I shrug. “I’ll share, if you have extra. And again, I’ll pay you back.”
He shakes his head. “Don’t worry about it.”
“Oh my god,” I say slowly, pulling back to look at him. “I thought you must be a scholarship kid like me, but you’re not, are you?”
He gives me a big, smug grin. “Nope.”
“Ugh, is that why you go here? You’re one of the rich, entitled assholes?”
“I used to be,” he says with a shrug, still smiling. “Now I’m just rich.”
“And not an asshole?” I ask. “I’m not convinced.”
“Aw, and here I thought we could be friends,” he says. “I shouldn’t have told you.”
“I would have found out and been pissed, not just disappointed,” I say. “Besides, I don’t do friends.”
“No friends, no relationships,” he says, nodding. “Just no strings sex. I like that.”
“No relationships of any kind,” I say. “Friendship or romantic. Sorry.”

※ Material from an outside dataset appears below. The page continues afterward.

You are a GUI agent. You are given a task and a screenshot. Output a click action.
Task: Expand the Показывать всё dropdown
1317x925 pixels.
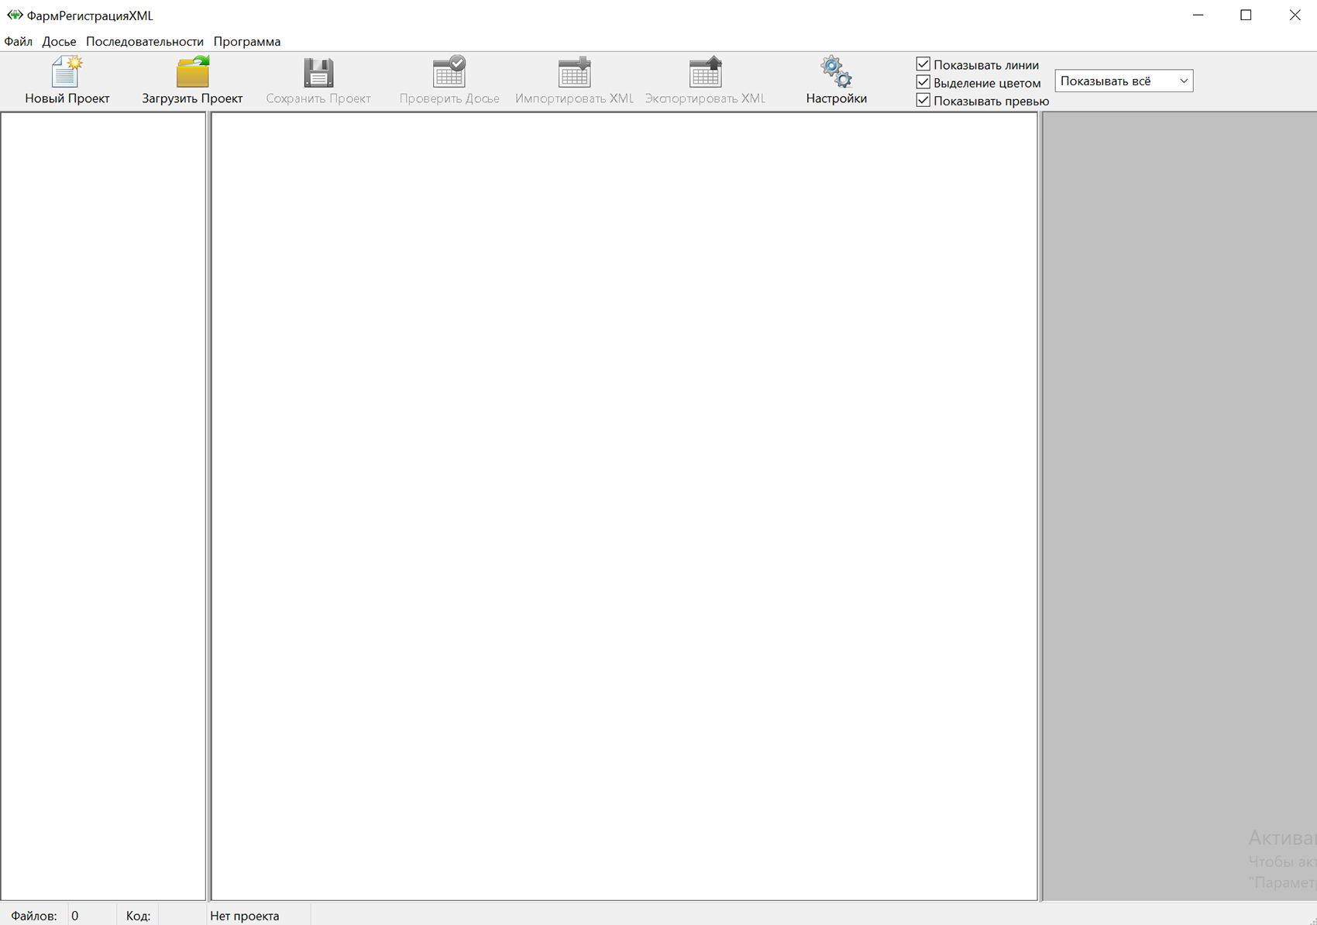coord(1123,81)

“What about a business relationship?” he says, pointing to his chest with his good hand. “Booking agent, remember?”
I notice that he slides his left hand into his pocket whenever he’s not using it, but I don’t know if he’s hiding it unconsciously or by habit, if he’s doing it because he thinks other people will be uncomfortable with it or because he is.
“We’ll see,” I say with an easy smile back at him as I turn and walk away. I can feel his eyes on me, and I don’t even mind. It’s nice to be appreciated, even if I don’t want anything but an occasional smoke under the bleachers.
I cross the field and push open the doors to the school, only to run smack into Royal Dolce’s stone chest. Talk about being dunked in the ice water of reality. Colt was a nice escape, but now it’s back to this shit. My heart takes off in my chest, and I try to push past Royal, but he grabs my arm, his dark eyes boring into mine.
“Stay away from that guy,” he says, his words clipped and deliberate.
“Excuse me?” I ask indignantly. The first time I’ve even come close to making a real friend, or even talking to someone who knows the tiniest fraction of my life, and he’s trying to fuck it up?
“You don’t know who he is,” Royal says, glaring out through the glass door.
“Trust me, I’m well aware. I’ve known Colt for years.”
“If you knew who he was, you’d stay away from him,” he snaps.